• _PROBLEM DETAILS_:
Please lay out the data below as a numbered list, omitting any blank lines.

• _EXERCISE DATA_:
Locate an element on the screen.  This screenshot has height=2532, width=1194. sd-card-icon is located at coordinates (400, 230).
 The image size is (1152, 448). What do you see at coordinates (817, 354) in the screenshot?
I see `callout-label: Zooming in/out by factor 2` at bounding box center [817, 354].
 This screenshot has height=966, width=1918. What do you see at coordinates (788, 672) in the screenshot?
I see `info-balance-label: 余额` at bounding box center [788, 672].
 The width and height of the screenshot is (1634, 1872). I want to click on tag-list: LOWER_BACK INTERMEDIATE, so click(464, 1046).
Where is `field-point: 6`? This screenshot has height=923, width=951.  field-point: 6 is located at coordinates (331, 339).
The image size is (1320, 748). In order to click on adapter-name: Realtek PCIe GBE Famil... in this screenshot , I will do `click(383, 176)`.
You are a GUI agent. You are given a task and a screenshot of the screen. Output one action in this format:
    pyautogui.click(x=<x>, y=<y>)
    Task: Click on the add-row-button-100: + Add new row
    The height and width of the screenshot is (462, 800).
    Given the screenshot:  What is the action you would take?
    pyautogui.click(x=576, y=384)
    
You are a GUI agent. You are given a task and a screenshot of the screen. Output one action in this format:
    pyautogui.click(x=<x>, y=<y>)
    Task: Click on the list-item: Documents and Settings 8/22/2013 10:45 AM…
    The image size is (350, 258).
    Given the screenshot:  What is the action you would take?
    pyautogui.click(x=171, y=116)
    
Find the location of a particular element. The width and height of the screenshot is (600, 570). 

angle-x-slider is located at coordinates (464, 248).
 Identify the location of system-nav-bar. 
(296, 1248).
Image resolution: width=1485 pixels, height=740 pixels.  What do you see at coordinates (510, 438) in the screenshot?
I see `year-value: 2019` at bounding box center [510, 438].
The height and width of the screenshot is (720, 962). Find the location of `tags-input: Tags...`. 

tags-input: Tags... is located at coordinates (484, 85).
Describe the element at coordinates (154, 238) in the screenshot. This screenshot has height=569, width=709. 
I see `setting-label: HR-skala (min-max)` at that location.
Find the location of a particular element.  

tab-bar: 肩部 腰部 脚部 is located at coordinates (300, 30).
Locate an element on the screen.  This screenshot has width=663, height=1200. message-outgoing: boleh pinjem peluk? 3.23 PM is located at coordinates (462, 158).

• _EXPECTED ANSWER_:
1. Locate an element on the screen.  This screenshot has height=2532, width=1194. sd-card-icon is located at coordinates (400, 230).
2.  The image size is (1152, 448). What do you see at coordinates (817, 354) in the screenshot?
3. I see `callout-label: Zooming in/out by factor 2` at bounding box center [817, 354].
4.  This screenshot has height=966, width=1918. What do you see at coordinates (788, 672) in the screenshot?
5. I see `info-balance-label: 余额` at bounding box center [788, 672].
6.  The width and height of the screenshot is (1634, 1872). I want to click on tag-list: LOWER_BACK INTERMEDIATE, so click(464, 1046).
7. Where is `field-point: 6`? This screenshot has height=923, width=951.  field-point: 6 is located at coordinates (331, 339).
8. The image size is (1320, 748). In order to click on adapter-name: Realtek PCIe GBE Famil... in this screenshot , I will do `click(383, 176)`.
9. You are a GUI agent. You are given a task and a screenshot of the screen. Output one action in this format:
10.     pyautogui.click(x=<x>, y=<y>)
11.     Task: Click on the add-row-button-100: + Add new row
12.     The height and width of the screenshot is (462, 800).
13.     Given the screenshot:  What is the action you would take?
14.     pyautogui.click(x=576, y=384)
15. You are a GUI agent. You are given a task and a screenshot of the screen. Output one action in this format:
16.     pyautogui.click(x=<x>, y=<y>)
17.     Task: Click on the list-item: Documents and Settings 8/22/2013 10:45 AM…
18.     The image size is (350, 258).
19.     Given the screenshot:  What is the action you would take?
20.     pyautogui.click(x=171, y=116)
21. Find the location of a particular element. The width and height of the screenshot is (600, 570). 
22. angle-x-slider is located at coordinates (464, 248).
23.  Identify the location of system-nav-bar. 
24. (296, 1248).
25. Image resolution: width=1485 pixels, height=740 pixels.  What do you see at coordinates (510, 438) in the screenshot?
26. I see `year-value: 2019` at bounding box center [510, 438].
27. The height and width of the screenshot is (720, 962). Find the location of `tags-input: Tags...`. 
28. tags-input: Tags... is located at coordinates (484, 85).
29. Describe the element at coordinates (154, 238) in the screenshot. This screenshot has height=569, width=709. 
30. I see `setting-label: HR-skala (min-max)` at that location.
31. Find the location of a particular element.  
32. tab-bar: 肩部 腰部 脚部 is located at coordinates (300, 30).
33. Locate an element on the screen.  This screenshot has width=663, height=1200. message-outgoing: boleh pinjem peluk? 3.23 PM is located at coordinates (462, 158).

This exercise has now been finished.